Director of Undergraduate Studies
PROFESSOR EMANUELA BIANCHI
eb116@nyu.edu
Comparative literature is an innovative major that encourages students to follow their passion for literature and its intersections with theory by venturing beyond national and disciplinary boundaries. In the spirit of our times, students delve into literature, theory, and philosophy from myriad sources and explore their intersections with other media and disciplines, such as cinema studies, art history, politics, anthropology, history, and linguistics. Comparative literature course offerings include classes in world literature and interdisciplinary studies where students work intensively with a distinguished faculty of scholars in African, Caribbean, Chinese, European and Anglo-American, Latin American, Middle Eastern and Islamic, and Russian and Eastern European literary, philosophical, and cultural studies. At the same time, the major encourages students to take advantage of the rich offerings of courses in other NYU departments or study abroad.
The guidelines of our program allow students great flexibility in shaping a course of study suited to their own intellectual goals. While all students must take four classes originating in the major, our commitment to a global and interdisciplinary outlook means that the remaining six courses required for the major can be taken in other departments or, taking advantage of NYU study abroad opportunities, even on other continents! All students planning to major in Comparative Literature register with the Director of Undergraduate Studies, who works closely with them throughout their studies to develop a coherent sequence of courses suited to their individual interests. Comparative Literature students benefit from small classer sizes, fostering closer relationships with faculty. Students have the opportunity to publish their work in, and even edit, our lively undergraduate journal, Brio, as well as the option to write an Honors Thesis in the Senior year, culminating in a day of presentations held each April.

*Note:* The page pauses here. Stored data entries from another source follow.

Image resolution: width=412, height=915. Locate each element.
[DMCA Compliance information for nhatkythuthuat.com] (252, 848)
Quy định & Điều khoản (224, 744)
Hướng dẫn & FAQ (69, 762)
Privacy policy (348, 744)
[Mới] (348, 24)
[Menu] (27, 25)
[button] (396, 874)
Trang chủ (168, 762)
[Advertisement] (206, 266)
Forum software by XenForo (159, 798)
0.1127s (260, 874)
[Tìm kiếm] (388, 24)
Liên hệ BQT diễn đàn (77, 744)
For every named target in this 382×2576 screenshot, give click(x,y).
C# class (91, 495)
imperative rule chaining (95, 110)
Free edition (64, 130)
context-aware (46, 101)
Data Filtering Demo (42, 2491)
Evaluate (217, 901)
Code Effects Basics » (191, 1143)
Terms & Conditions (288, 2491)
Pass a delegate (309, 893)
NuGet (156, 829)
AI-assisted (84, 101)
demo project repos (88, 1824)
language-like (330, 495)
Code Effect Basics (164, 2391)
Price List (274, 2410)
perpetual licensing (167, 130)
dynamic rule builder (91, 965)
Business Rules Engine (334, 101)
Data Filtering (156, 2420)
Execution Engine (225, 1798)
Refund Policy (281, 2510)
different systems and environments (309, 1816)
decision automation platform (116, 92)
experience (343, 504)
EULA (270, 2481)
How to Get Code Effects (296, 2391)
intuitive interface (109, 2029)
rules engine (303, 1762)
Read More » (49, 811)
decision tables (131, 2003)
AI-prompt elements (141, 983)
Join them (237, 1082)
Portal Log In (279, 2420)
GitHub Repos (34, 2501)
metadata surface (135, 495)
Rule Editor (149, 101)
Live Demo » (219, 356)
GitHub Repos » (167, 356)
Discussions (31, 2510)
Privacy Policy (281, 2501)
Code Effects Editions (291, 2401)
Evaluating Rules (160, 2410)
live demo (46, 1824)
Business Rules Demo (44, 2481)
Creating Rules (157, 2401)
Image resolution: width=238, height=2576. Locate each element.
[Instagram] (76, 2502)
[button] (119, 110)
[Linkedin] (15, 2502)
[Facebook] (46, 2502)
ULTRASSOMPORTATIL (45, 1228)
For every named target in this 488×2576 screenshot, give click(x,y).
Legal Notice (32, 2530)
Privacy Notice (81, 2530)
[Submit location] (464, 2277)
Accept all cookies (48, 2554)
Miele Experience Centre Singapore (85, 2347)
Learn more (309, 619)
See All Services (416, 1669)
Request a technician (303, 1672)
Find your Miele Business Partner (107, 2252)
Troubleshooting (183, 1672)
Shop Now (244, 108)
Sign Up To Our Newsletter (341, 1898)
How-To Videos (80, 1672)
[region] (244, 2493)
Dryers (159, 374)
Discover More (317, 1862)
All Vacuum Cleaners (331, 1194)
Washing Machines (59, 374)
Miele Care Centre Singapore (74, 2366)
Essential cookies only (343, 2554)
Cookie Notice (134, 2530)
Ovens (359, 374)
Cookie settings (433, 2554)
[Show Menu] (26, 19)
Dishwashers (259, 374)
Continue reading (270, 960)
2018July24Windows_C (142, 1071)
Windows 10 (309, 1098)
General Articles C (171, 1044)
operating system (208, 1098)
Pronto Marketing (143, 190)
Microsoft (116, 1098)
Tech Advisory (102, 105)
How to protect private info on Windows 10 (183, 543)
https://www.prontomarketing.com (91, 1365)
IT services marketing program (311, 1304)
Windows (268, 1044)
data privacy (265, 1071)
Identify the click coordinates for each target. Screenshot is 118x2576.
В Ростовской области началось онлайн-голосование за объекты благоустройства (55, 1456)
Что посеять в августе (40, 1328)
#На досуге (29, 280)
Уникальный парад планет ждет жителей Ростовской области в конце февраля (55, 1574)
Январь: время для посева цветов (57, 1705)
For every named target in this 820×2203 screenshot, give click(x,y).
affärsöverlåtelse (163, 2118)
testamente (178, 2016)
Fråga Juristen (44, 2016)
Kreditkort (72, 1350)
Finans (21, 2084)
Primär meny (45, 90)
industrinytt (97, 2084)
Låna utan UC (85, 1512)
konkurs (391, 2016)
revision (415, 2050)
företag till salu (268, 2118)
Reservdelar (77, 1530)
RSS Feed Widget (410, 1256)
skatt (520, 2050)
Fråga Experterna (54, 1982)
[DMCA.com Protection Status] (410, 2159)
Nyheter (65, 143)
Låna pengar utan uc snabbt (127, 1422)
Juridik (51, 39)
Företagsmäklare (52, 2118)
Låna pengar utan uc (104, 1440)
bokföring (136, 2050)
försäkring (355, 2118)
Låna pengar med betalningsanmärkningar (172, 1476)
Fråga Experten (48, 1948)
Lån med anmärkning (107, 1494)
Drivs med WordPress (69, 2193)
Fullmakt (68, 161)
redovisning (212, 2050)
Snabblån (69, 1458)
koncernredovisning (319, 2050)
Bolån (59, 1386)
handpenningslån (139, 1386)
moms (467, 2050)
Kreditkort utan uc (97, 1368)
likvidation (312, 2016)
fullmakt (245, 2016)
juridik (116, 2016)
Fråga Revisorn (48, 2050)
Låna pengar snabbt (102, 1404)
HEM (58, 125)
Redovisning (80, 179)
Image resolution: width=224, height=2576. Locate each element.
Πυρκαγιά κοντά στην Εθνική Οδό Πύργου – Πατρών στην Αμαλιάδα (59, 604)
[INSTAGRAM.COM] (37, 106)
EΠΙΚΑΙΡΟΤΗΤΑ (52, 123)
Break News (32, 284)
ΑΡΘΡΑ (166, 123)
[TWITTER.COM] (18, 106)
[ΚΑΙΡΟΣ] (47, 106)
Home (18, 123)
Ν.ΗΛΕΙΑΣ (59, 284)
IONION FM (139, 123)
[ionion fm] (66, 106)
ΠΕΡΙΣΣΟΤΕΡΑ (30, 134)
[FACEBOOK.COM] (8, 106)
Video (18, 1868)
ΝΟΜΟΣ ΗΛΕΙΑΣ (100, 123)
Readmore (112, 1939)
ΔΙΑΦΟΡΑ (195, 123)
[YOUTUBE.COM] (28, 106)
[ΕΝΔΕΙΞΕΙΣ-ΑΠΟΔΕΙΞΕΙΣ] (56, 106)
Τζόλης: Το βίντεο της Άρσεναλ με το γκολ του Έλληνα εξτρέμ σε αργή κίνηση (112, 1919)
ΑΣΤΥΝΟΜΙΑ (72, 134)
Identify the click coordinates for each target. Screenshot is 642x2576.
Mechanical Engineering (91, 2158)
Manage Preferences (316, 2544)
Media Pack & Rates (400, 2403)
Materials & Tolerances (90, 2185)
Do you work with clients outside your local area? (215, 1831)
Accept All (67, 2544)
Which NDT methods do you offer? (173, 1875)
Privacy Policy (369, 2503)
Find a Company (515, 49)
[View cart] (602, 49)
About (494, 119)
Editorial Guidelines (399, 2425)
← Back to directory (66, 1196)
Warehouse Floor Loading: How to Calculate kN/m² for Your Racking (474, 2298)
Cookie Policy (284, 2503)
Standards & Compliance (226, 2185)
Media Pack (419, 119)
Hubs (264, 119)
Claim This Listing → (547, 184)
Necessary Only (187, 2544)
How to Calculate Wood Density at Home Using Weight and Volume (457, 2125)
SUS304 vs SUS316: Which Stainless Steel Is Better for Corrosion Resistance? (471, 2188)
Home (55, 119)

A comparative literature major could lead to the advanced study of literature at the graduate level but could just as readily be a strong basis for advanced degrees and/or careers in journalism, publishing, international relations, international law, the arts, medicine, philosophy, education, public policy, film and entertainment, consulting, business, translation, teaching, and information technology.
Student Learning Goals
Upon completion of our program, majors are expected to have developed:
- Advanced research and analytical skills, enabling students not only to perform a comparative examination of a given corpus of works but also to construct their own objects of study in a comparative framework and to select appropriate theoretical and methodological tools for their projects.
- Knowledge of, and critical engagement with, the main trends in literary and cultural theories and methodologies. Furthermore, students learn about theoretical and philosophical traditions related to the study of literature.
- Evidence of strong skills in at least one foreign language and literature, confirmed by ability to read and analyze texts in the original language, as well as to follow and develop oral and written arguments in that language.
- Ability to produce complex oral and written arguments on literary topics from a comparative perspective.
- A sophisticated understanding of cultural, linguistic, and diachronic differences, grappling with the role of translation as a communicative and interpretive practice.
- An ability to close read literary texts spanning various traditions, periods, and genres and to relate them to other types of writing and to other arts, disciplines, and cultural practices.